Other critical influences of mine include Doug Walker, Lindsay Ellis, Todd Nathanson, Kyle Kallgren, Arin Hanson, the crew of RedLetterMedia, ShayMay, Matthewmatosis, Derek Alexander, Ben “Yahtzee” Crowshaw, Jim Sterling, Alex Rochan, and Joshua Burner.
Speaking of which, my sense of humor comes from Calvin and Hobbes, Homestar Runner, and my dad.
AS FOR MYSELF
I’m an aspiring journalist/novelist. I avidly watch and discuss film (though I’m not an expert by any means), enjoy classic rock (ditto) and spend too much time on YouTube. And yes, I am a Christian, hence the lack of colorful swears I would spout otherwise. I like to think that my judgements are objective, but really, the list of things that usually override my logic is extensive. These ticks and fetishes include:
-Contrast and antithesis
-Cult classic status
-Cosmic Horror/Lovecraft Lite
-Body Horror/Hilariously unrealistic blood and gore
-Fluffy, syrupy idealism, especially in romance
-Trope subversions, aversions and lampshadings
-Melody and Leitmotif driven soundtracks
TOP 15 MOVIES (always subject to dramatic change)
10. The Princess Bride
9. It’s A Wonderful Life
8. Hamlet (1996 Kenneth Brannagh version)
7. Shaun of the Dead
6. Pulp Fiction
5. Evil Dead 2
1. The Remains of the Day
TAP 5 DIRECTORS (same)
5. Alfred Hitchcock
4. Stanley Kubrick
3. Sam Rami
2. Edgar Wright
1. Quentin Tarintino
MY FAVORITE ALBUMS (obby-dobby)
TWERK 5 MUSICAL ARTISTS (still here)
5. Arcade Fire
4. The Beatles
3. Frank Zappa
1. The Who
TIPTUP 5 VIDEO GAMES (guess what)
5. Super Mario World
4. Super Metroid
3. Conker’s Bad Fur Day
2. Donkey Kong Country 2: Diddy’s Kong Quest
1. The Legend of Zelda: Majora’s Mask
(yes I was a Nintendo kid sue me)
OTHER RANDOM DUMB STUFF ABOUT ME
-I’m homeschooled but still kan’t spell.
-I am the oldest of five children. This has turned me off having more then two of my own.

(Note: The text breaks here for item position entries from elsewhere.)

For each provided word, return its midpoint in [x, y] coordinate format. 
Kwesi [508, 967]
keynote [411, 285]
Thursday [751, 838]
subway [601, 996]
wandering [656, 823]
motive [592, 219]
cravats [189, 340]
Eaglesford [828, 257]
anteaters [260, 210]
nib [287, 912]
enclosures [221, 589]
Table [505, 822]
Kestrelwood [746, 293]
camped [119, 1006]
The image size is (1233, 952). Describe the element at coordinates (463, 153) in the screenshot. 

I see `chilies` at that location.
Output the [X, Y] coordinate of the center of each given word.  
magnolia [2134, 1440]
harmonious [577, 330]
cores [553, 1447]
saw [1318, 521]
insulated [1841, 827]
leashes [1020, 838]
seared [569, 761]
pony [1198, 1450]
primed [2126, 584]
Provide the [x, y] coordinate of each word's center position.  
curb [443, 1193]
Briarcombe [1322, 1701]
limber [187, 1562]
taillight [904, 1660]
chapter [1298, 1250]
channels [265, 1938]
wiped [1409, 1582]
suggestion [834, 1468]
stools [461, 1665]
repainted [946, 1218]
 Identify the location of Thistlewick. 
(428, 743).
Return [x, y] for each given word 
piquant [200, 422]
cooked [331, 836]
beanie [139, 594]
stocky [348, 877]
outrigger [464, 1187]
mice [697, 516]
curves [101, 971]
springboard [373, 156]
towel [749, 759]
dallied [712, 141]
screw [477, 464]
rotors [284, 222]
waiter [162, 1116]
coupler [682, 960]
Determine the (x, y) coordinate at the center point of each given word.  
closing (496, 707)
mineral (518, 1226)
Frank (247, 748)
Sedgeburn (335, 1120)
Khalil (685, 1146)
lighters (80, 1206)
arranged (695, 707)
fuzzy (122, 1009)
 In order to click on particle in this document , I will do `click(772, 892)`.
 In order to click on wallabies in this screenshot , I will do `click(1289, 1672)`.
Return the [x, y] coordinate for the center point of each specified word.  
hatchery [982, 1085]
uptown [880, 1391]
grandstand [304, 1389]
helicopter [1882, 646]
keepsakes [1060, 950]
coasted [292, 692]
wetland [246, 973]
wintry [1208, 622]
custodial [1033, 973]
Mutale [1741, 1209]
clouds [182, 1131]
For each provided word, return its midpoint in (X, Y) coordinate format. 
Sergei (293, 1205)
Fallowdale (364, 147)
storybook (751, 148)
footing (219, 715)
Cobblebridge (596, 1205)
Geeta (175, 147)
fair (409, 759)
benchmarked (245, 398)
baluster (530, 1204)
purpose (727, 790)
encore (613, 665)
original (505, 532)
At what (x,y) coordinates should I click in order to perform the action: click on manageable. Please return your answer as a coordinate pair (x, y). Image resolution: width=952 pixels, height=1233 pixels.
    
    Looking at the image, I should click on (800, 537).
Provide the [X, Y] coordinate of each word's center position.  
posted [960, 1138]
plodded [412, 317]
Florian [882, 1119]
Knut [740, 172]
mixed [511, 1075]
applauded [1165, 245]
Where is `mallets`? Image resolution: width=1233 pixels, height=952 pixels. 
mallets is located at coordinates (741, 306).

-I’m a Myers-Briggs INFP (which incidentally spells FiNe SiTe), Keirsey idealist, Sociotype IEI, Enneagram type 4, and Bartle Explorer. All this is to say I’m an over-sensitive twit with obnoxious mood swings who trusts unscientific personality analysis systems.
-I know next to nothing about music. I played the piano for four years and then stopped for reasons I can’t remember. I think it had something to do with me being an impatient lazy kid. I played the clarinet for a year after that and stopped because oddly enough clarinets usually sound terrible on their own. I am the most boring, strained baritone you ever heard. These are the credentials I review music with.
-I like Homestuck and Friendship is Magic, if you’re a fandomy person.